Discussion in 'Further Education' started by icosahedron, Mar 26, 2017.

  1. icosahedron

    icosahedron New commenter

    One of my tutees has been excluded from a 6th form College due to one incident of threatening behaviour before Christmas but mainly due to falling below 85% attendance (she's around 75%). Her mum has five days to appeal and has asked me to help. English isn't her first language and I think she's having trouble understanding the nuances of the College's procedures.

    It looks like she can find a reason to appeal but I was wondering should this fail, what other options are available to have this decision reversed. I think it is morally wrong because it looks like she's passed her modules so far and the main reason appears to be the College protecting their Ofsted absence measure.

    Thanks in advance for any advice you can offer.
     
  2. IlMentore

    IlMentore New commenter

    So... The 'punishment' for not being in the classroom is to keep them out of the classroom? It depends on the reasons for absence, in some ways; it's been a few years, but if it's largely caused by legitimate illness (whether physical or mental) I believe the school may be in breach of one or more sections of the Equality Act 2010. It doesn't matter much if the child has a registered disability; the policy (since I assume this is based on a published policy) may be unlawful because it could be used to discriminate against disabled pupils. It's just a shame there is that "incident of threatening behaviour" which they could potentially use, even if it does raise questions of why it took all this time to respond.

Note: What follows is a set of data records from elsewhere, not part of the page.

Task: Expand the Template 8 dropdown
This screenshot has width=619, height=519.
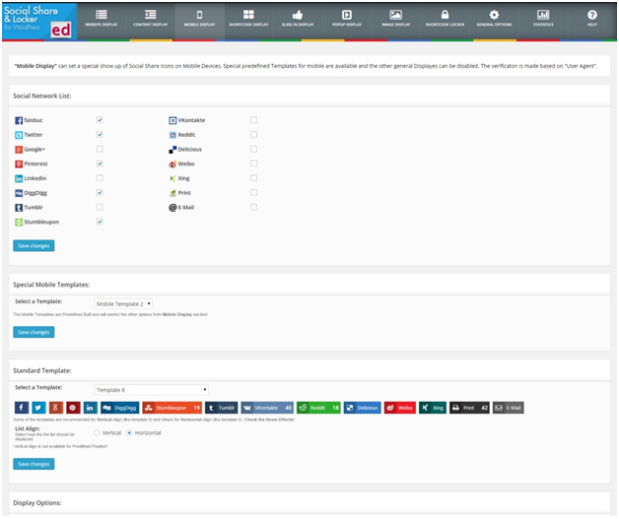Action: coord(151,389)
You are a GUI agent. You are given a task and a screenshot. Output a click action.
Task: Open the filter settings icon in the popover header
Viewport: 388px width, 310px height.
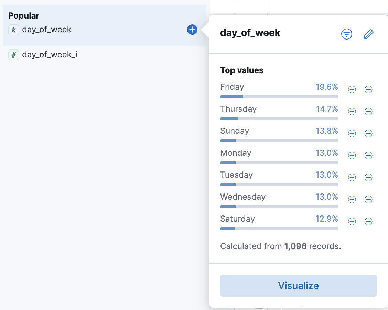tap(347, 34)
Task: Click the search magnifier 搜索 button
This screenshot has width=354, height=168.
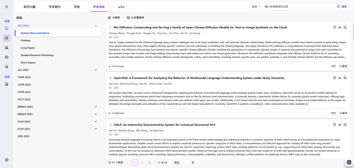Action: tap(342, 6)
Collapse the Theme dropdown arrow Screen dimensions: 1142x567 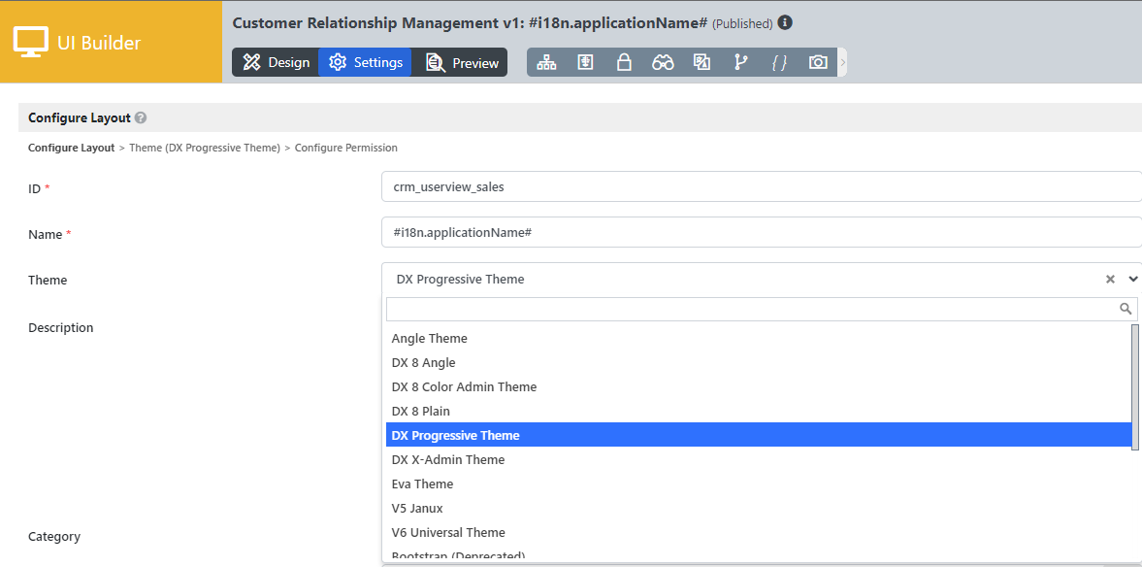(x=1132, y=280)
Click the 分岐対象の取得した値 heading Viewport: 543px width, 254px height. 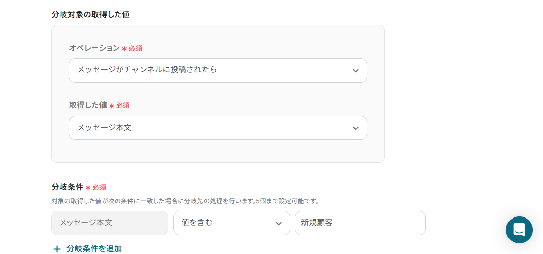click(x=90, y=15)
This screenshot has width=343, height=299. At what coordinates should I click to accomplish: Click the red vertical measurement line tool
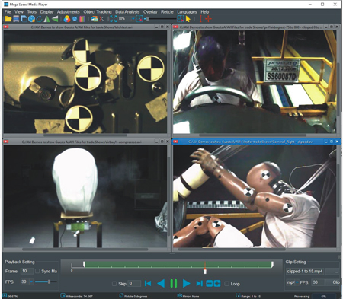coord(200,19)
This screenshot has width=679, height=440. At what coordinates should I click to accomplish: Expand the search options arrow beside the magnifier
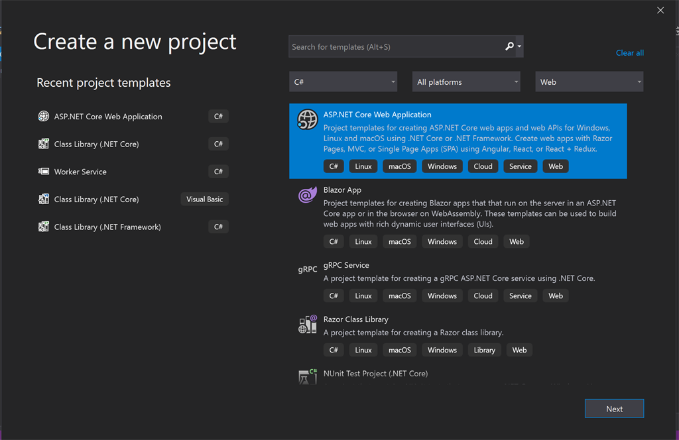click(519, 46)
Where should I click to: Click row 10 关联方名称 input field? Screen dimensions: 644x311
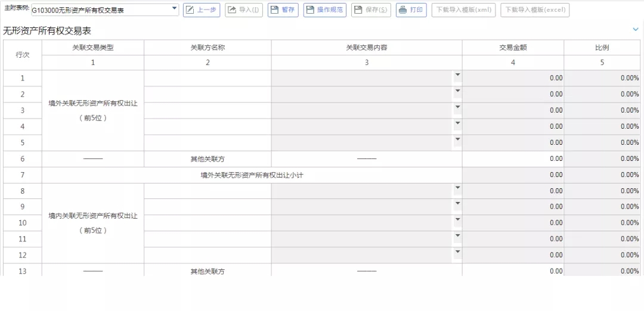pos(208,223)
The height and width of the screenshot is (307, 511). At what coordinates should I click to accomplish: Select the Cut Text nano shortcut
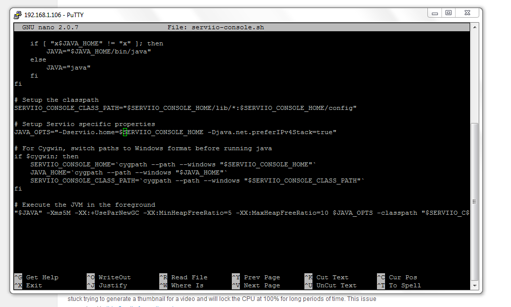coord(332,277)
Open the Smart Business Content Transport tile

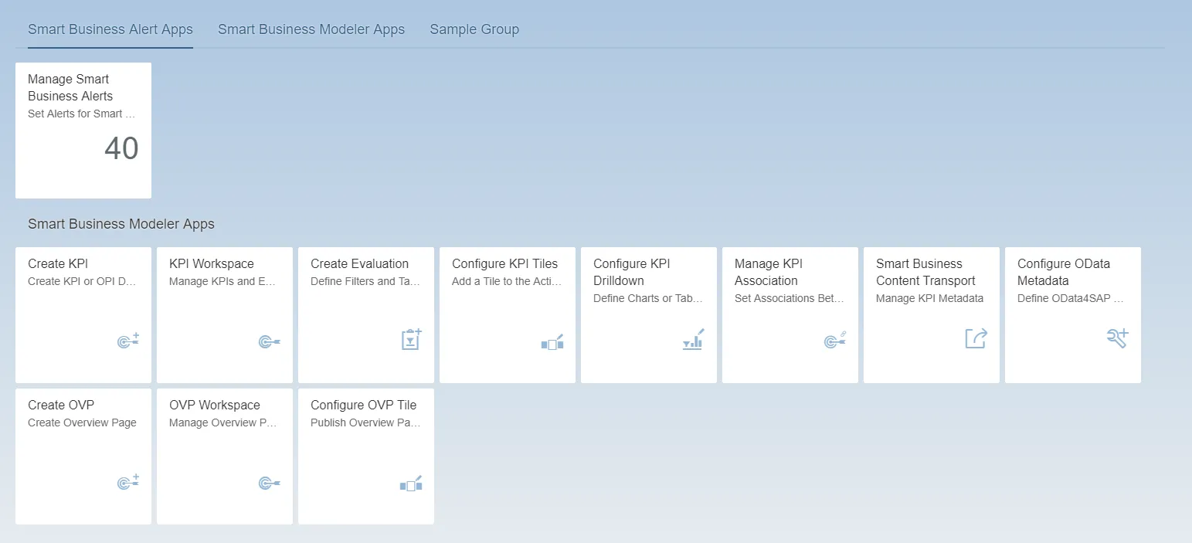pos(931,314)

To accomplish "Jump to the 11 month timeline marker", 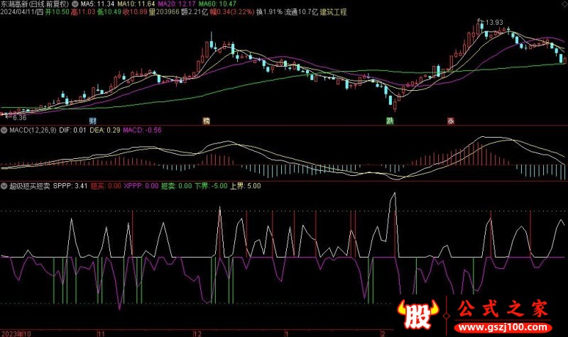I will tap(101, 333).
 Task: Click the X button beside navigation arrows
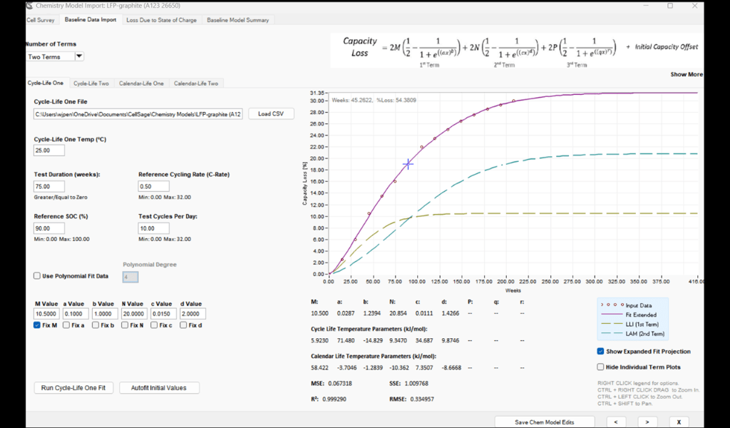(679, 422)
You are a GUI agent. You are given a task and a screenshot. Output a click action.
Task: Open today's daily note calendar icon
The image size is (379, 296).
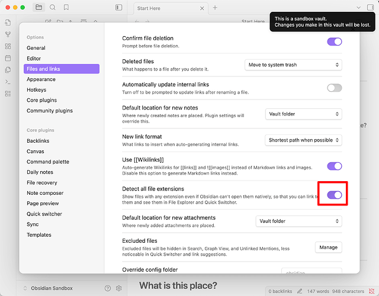point(8,58)
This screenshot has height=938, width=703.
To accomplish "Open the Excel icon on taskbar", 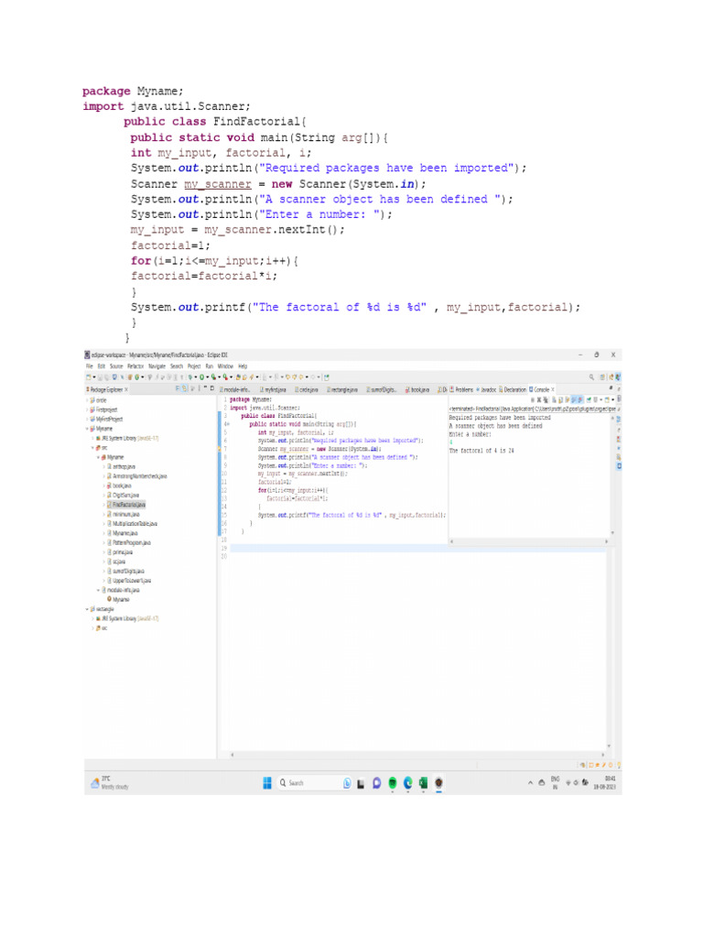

    If nothing else, offer a gentle reminder that the school has a legal responsibility to ensure that the exclusion is lawful, rational, reasonable, fair, and proportionate. I think 'proportionate' might be hard to argue either way in this case, but I'd say it definitely doesn't sound rational...
     
  3. JosieWhitehead

    JosieWhitehead Star commenter

    FE is the pathway to work in the real world of work. I was an FE teacher and, of course, had worked outside in the real world for many years. There I would have lost my job if I'd only turned up for 75% of the time. Then again, if I'd shown threatening behaviour to the people who were paying my wages, I'd have been shown the door. You don't have to feel guilty about putting them out and filling their place with others who do want to attend, behave well, and work. This is FE,not school. That's my opinion.
     
  4. mmm...Milk

    mmm...Milk New commenter

    Why should a student who has 75%or less attendance get the same qualification as someone who has 99 or 100%? It completely devalues the qualification and makes a mockery of it. It also increases the work load of staff who then have to put in extra time just to get them to complete said qual even though the couldn't be bothered to come in. If I was sick I would have to ring in everyday, provide a sick note. Some of these full time students are only in 3 days a week anyway!
     
    singinintherain and saluki like this.
  5. serendippy

    serendippy New commenter

    If a student is not attending over a prolonged period (without medical certification), action should be taken by the college to 'remind' the student of his/her obligation to the course which THEY have signed up for. This represents a reasonable expectation by the college/teaching staff. The idea that teachers are running around making up for a students poor attendance is ridiculous! I remind readers of the word 'fail'
    fail
    /feɪl/

    verb
    • 1.be unsuccessful in achieving one's goal: "he/she failed in his/her attempt to secure election"
    • 2.neglect to do something: "the firm failed to give adequate risk warnings"
    In the real world failure is DEFINITELY an option, we all have to be responsible for our own actions and expect to be held to account when failing to do so.
     
  6. Flanks

    Flanks Senior commenter

    Colleges always have procedures for this, including strict processes about warnings, stages and letters home.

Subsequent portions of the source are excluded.